Köln. Die ,Körperwelten' können nicht mehr schocken, in Köln enthüllt sich ihre Zerrissenheit zwischen Aufklärung und Kommerz. Der Initiator, Gunther von Hagens, legt nach. Knochengestelle mit freigestellten Sehnen, Nerven, Adern, Muskeln, die manchmal mehr zeigen, als man wirklich sehen will.

Von der Provokation ist ein Flatterband geblieben, aber auch ein Flatterband zieht ja zuverlässig Leute an. Dahinter ums Eck wollte Gunther von Hagens eigentlich zwei präparierte Leichen in einer beliebten Sex-Stellung zeigen, aber das darf er nun nicht aus Gründen der Sittlichkeit, befand die Stadt Köln.

Also gibt's hier auch fast nichts zu sehen: Im Halbdunkel würde man gerade noch den Schriftzug „Wogen der Lust” erkennen, wenn man den Hals recken würde, aber das wäre doch viel zu peinlich.
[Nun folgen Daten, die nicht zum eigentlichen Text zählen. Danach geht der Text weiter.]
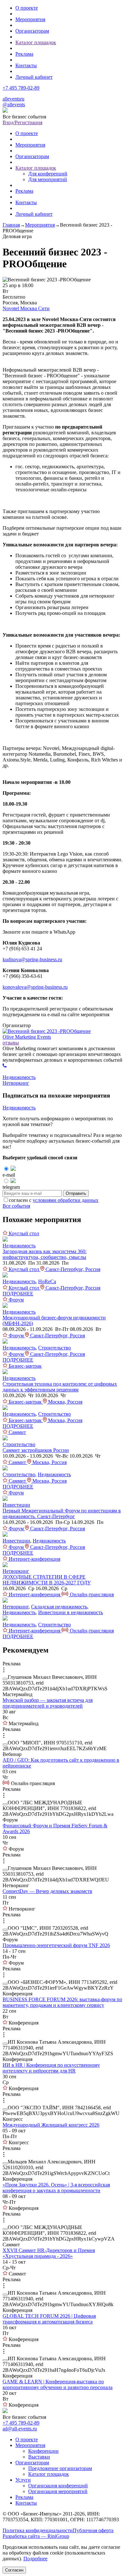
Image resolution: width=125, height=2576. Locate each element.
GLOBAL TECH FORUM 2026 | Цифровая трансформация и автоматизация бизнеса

Bevor Sie einem Mann, der Tote und Sex kombiniert, jetzt irgendwas unterstellen: Von Hagens will natürlich immer nur informieren, „Anatomie des Geschlechtsaktes” heißt das Paar daher; für die Erwartungen einzelner Besucher kann er nun wirklich nichts, wie sie etwa im Gästebuch aufscheinen: „Nur konnte ich leider hier kein fiekendes (!) Paar beobachten.”

„Körperwelten”, die Leichen des Anatomen Gunther von Hagens (64), sind wieder in Köln: Köln-Kalk, versteht sich. Eine mobile Halle, ganz in Rot und Schwarz gehalten, darin die nach seiner eigenen Methode präparierten Leichen: die Plastinate.

Mehr, als man sehen will

Die Ausstellung Koerperwelten von Gunther von Hagens 2009/2010 in Köln. (Foto: Yannik Willing)
Die Ausstellung Koerperwelten von Gunther von Hagens 2009/2010 in Köln. (Foto: Yannik Willing) © WAZ FotoPool | WAZ FotoPool

Knochengestelle mit freigestellten Sehnen, Nerven, Adern, Muskeln, die manchmal mehr zeigen, als man wirklich sehen will: An einem „werden die Leber, der Magen und der Dünndarm zur Seite verlegt, damit auch der Dickdarm in seinem gesamten Verlauf gut sichtbar ist”.

Ganze Körper, Körperteile, Embryos, Knochen, Schädelknochen, Leber, Lunge, Raucherlunge, vieles mehr. Warum auch die plastinierte Gestalt einer Giraffe dabeisteht, erschließt sich ebensowenig wie der Ziegenbock mit seinem äußerst skurrilen Text („Sowohl Männchen als auch Weibchen haben ein charakteristisches Bärtchen”).

Doch egal: Das ist alles nicht eklig, das ist auch alles brav erläutert („Die Gesamtheit aller Knochen bildet das Skelett”), und man kann sogar was lernen, nur: Richtig Sensation wie noch im Jahr 2000 eben hier in Köln macht das nicht mehr. Daher kam der öffentliche Streit zwei Tage vor Ausstellungseröffnung um die Toten beim Sex wie, nun ja, wie bestellt. Und doch ist es für einen Samstagabend eher leer.

Die Leute gehen umher, schauen hier, schauen da, unterhalten sich gedämpft, finden gut und finden schlecht, und es gibt auch etliches Lob im Gästebuch – doch leider: In Ohnmacht fällt niemand.

,Zur Zeit plastiniere ich einen Elefanten'

Am Ende kommen sie nochmal vorbei an einem Bild und Worten von Hagens': Als Wissensvermittler präsentiert er sich da, auch als jemand, der „zu philosophischer und religiöser Selbstbetrachtung” anregen will. Wie ein letzter Blick ins Gästebuch enthüllt, fiel die Selbstbetrachtung eines Besuchers so aus: „Wir hatten uns mehr Schocker erhofft.”

Und so schwankt die öffentliche Meinung über von Hagens: Den einen ist er tatsächlich der Forscher und Aufklärer, den anderen der Sensationsdarsteller, der Mann vom Jahrmarkt, der vor 100 Jahren auch Elefantenmenschen gezeigt hätte oder Damen ohne Unterleib – welch verquere Sensation!

Aber egal: In der Kölner Boulevard-Zeitung „Express” hat der 64-jährige Aufklärer gerade angekündigt, er überlege sich immer neue Dinge. „Zur Zeit plastiniere ich einen Elefanten. Und arbeite an Zentauren, also Figuren, die halb Mensch, halb Tier darstellen.” Hört sich so an, als laufe es doch auf Elefantenmenschen zu. Hatten die eigentlich Sex?